Solid State electronics research group

The interests of the group include the use and design of devices using a range of materials including Si, Ge, transparent oxides and DNA for a number of applications.

The emphasis in the Si VLSI area is on the use of newer materials and techniques in advanced technologies for improving the performance of existing logic families and also in novel device and circuit cell architectures for neural computing. Higher performance at lower power consumption for bipolar transistors and CMOS is a key factor for electronic circuits for mobile phones and laptops whereas a trade-off between parallelism and speed is important for neural network hardware.

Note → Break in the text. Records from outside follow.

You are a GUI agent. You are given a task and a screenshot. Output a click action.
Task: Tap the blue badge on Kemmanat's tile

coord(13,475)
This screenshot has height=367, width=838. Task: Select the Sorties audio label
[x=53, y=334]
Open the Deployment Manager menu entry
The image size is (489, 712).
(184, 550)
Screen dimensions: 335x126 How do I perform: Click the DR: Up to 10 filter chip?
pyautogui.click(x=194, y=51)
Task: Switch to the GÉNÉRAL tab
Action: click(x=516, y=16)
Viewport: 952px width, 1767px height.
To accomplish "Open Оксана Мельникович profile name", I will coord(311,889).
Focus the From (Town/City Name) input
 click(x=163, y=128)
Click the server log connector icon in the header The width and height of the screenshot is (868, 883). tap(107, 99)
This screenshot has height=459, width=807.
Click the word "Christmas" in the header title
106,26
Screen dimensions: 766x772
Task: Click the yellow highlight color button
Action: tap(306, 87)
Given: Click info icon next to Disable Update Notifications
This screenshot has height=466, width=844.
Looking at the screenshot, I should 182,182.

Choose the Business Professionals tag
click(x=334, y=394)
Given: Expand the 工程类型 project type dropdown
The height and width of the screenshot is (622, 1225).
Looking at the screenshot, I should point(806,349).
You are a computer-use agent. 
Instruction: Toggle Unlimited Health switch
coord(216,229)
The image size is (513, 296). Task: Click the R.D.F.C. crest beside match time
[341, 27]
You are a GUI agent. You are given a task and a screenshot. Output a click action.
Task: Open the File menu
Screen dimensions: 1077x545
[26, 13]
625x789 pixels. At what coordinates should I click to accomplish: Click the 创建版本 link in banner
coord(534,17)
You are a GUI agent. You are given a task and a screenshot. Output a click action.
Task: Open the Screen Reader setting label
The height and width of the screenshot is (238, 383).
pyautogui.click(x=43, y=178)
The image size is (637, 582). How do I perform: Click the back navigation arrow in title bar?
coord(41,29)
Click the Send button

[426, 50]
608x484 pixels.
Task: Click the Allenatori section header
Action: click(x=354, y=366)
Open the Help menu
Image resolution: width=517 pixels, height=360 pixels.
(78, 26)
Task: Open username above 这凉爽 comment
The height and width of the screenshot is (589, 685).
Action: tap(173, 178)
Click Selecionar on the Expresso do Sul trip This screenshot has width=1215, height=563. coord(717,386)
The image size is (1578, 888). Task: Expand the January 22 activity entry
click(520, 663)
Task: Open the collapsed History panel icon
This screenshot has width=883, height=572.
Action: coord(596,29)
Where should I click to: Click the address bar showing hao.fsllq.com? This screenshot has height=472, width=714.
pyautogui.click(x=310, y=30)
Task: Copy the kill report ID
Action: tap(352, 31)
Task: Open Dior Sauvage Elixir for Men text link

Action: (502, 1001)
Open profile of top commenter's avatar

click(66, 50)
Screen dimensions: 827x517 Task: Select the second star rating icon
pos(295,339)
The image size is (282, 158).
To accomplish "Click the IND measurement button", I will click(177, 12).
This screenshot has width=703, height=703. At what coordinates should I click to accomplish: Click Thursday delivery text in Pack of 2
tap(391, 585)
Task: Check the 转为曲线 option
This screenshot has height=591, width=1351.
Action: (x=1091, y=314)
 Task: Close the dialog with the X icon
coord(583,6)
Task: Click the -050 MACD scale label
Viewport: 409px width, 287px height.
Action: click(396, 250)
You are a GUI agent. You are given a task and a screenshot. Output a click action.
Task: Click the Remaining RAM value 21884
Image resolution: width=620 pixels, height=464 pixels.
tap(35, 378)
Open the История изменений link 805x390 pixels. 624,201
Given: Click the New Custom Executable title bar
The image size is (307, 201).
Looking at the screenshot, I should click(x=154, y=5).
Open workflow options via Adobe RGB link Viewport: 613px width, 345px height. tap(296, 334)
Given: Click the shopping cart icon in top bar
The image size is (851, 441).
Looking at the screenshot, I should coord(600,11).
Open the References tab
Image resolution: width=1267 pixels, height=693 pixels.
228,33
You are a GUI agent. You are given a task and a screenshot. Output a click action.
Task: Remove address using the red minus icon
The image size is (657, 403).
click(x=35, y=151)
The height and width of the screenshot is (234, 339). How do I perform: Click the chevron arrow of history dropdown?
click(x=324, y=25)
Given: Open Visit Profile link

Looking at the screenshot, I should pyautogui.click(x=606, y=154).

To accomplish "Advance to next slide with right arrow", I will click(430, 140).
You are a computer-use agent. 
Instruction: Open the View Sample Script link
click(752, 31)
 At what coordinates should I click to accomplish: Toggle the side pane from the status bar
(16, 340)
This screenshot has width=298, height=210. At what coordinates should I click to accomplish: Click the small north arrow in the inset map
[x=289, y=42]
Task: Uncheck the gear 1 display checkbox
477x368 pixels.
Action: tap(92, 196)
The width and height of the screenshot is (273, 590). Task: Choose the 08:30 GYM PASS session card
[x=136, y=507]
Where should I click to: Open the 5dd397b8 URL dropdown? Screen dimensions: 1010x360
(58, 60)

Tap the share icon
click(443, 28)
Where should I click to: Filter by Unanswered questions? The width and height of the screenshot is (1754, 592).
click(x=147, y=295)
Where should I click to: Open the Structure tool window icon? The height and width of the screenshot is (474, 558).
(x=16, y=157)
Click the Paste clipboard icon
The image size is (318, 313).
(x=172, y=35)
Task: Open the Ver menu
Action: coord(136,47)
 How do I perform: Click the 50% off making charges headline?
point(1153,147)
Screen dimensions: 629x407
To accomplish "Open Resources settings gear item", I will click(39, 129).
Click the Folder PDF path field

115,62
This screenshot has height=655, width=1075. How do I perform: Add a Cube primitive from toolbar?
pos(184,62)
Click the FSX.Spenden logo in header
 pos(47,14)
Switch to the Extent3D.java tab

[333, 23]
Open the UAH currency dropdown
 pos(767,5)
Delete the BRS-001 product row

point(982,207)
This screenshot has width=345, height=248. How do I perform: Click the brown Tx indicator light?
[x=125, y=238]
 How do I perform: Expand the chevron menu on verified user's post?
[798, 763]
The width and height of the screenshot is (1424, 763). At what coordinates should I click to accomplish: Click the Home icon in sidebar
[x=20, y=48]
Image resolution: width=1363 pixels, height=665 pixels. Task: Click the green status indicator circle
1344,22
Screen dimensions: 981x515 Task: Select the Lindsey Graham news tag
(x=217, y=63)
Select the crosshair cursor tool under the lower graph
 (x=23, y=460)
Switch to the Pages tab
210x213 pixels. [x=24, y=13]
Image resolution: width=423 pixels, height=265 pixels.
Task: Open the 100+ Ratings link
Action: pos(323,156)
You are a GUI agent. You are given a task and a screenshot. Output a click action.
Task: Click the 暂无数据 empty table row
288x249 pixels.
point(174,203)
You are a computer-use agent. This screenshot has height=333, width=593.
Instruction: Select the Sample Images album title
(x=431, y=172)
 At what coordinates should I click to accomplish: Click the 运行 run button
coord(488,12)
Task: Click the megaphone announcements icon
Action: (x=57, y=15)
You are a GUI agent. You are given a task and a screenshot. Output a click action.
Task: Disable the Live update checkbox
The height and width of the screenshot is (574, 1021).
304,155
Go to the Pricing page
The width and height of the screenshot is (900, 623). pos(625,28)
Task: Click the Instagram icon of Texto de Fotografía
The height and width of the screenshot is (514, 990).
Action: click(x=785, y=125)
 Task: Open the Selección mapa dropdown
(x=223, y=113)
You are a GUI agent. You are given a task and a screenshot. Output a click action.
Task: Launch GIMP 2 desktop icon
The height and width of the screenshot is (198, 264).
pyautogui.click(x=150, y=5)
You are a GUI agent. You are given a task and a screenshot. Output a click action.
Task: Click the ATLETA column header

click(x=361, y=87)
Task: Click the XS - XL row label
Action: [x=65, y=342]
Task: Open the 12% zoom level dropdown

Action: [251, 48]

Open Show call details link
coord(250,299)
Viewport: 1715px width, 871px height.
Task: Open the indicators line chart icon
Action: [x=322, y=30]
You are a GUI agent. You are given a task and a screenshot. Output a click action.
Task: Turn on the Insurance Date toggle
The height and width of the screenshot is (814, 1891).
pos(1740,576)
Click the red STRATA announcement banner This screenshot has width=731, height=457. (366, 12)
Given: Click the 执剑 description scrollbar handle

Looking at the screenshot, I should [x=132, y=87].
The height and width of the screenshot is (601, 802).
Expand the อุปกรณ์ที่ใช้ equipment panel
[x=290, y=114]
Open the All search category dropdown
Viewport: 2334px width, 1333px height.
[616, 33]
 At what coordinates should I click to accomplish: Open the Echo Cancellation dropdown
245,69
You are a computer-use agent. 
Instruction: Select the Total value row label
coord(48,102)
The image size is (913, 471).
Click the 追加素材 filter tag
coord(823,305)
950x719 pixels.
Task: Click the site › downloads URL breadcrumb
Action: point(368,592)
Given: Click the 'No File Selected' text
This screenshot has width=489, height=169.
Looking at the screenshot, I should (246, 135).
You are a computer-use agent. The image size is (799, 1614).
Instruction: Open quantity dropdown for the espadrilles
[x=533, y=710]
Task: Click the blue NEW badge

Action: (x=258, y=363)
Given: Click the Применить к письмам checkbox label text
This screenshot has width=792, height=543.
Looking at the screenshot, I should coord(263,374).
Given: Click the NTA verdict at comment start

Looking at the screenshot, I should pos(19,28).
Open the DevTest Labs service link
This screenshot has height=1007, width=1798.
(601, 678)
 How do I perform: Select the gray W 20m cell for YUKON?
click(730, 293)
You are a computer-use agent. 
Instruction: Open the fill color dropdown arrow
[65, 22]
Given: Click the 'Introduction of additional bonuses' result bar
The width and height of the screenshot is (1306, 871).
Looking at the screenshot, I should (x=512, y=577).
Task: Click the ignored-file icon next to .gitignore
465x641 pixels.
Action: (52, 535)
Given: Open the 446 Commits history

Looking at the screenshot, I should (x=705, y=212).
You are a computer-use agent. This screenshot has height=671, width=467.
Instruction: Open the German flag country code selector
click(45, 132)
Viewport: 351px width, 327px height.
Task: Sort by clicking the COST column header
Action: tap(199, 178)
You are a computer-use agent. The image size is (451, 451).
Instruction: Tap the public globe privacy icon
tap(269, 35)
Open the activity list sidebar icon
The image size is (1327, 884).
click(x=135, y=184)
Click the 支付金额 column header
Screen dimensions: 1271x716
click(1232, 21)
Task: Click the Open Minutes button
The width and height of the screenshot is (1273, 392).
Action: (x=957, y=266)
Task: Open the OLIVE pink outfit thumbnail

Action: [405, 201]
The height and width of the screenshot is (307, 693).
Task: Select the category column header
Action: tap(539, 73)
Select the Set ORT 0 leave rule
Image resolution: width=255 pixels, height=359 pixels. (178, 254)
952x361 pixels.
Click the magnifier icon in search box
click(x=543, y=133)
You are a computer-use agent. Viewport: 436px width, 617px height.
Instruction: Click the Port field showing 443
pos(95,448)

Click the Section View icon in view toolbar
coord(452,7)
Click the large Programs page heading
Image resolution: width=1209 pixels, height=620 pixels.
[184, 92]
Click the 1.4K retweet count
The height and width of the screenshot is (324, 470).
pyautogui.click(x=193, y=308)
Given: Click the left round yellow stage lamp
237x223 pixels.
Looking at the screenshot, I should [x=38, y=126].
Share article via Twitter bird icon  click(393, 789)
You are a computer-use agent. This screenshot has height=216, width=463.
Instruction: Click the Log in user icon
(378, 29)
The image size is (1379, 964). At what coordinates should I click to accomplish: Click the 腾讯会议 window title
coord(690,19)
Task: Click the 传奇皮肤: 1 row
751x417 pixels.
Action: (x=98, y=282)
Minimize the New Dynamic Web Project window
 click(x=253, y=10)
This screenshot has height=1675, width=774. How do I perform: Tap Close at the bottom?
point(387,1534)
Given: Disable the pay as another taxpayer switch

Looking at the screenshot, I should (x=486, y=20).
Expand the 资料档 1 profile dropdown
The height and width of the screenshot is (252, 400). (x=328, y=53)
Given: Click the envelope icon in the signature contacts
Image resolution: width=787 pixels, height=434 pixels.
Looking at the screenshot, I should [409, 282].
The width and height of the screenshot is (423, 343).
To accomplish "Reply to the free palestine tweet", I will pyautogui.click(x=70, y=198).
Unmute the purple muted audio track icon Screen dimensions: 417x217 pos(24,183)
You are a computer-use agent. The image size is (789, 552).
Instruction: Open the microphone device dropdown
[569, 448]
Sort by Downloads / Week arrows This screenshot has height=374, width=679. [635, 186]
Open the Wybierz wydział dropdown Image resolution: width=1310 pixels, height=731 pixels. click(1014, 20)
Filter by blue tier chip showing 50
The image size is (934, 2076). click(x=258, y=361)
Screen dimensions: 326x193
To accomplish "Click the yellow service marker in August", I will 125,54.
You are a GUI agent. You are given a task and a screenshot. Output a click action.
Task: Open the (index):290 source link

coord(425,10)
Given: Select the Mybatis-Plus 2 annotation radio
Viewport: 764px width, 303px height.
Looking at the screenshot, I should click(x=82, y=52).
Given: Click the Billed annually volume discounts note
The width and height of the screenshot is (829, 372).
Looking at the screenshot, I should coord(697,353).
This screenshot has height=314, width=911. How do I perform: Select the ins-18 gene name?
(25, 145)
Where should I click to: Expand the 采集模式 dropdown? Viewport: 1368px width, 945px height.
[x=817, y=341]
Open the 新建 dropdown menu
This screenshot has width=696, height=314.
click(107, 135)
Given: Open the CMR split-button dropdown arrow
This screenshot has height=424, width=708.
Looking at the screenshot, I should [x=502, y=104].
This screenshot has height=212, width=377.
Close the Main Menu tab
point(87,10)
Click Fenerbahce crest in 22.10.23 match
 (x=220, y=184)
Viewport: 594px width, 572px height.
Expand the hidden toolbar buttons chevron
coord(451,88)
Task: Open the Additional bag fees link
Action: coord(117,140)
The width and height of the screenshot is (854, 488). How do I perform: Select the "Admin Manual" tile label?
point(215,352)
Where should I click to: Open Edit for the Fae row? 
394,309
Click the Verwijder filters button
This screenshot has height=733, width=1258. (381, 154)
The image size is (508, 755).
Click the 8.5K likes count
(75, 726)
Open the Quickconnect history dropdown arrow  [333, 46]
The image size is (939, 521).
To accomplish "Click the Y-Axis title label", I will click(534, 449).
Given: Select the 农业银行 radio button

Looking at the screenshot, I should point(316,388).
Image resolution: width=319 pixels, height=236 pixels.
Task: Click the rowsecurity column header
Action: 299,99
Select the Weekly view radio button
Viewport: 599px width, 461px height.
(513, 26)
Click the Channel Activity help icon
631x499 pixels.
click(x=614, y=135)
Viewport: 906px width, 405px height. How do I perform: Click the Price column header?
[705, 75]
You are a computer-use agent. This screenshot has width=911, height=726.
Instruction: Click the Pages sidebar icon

The group has a long track record of research into the test and reliability of gate dielectrics for silicon-based electronics. There is considerable activity around high-permittivity dielectrics for end-of-roadmap application, in collaboration with the Department of Engineering, materials science division which has state of the art atomic layer deposition (ALD) facilities. Other work is aimed at producing very high precision passive components, particularly capacitors for medical, rf and energy harvesting applications. Thin-film transistor (TFT) research focuses on organic electronics for biomedical applications and the use of doped ZnO films for transparent electronics (displays, 'intelligent windows'). The oxide work is also applied to the THz regime to produce very high-frequency rectifiers and rectanna devices (rectifying antenna), in collaboration with the  group for energy harvesting applications.

Our group has produced the smallest quadrupole mass spectrometer ever reported through the use of micromachining and the commercial potential for the device is currently being investigated. This work has led to activity in fabricating in traps for quantum computing application, underpinned by theoretical modelling. We are also involved in research into micropower analogue circuits for medical and other applications. Further circuit work is associated with the neuron devices activity whereby standard cell building blocks are under construction for potential use in large, brain inspired electronic systems. A further activity involves a collaboration with the bionanoengineering group, looking into novel aspects of DNA electronics.

The group is a founding member of the SINANO Institute.